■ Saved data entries

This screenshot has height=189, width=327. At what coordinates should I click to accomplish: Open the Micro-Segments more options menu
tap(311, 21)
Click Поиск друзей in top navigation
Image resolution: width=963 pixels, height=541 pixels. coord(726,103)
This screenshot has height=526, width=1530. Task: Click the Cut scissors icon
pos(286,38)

■ Assigned task
The records above are to be printed out again exactly, without omission.

■ Solution to the exercise
This screenshot has height=189, width=327. At what coordinates should I click to accomplish: Open the Micro-Segments more options menu
tap(311, 21)
Click Поиск друзей in top navigation
Image resolution: width=963 pixels, height=541 pixels. coord(726,103)
This screenshot has height=526, width=1530. Task: Click the Cut scissors icon
pos(286,38)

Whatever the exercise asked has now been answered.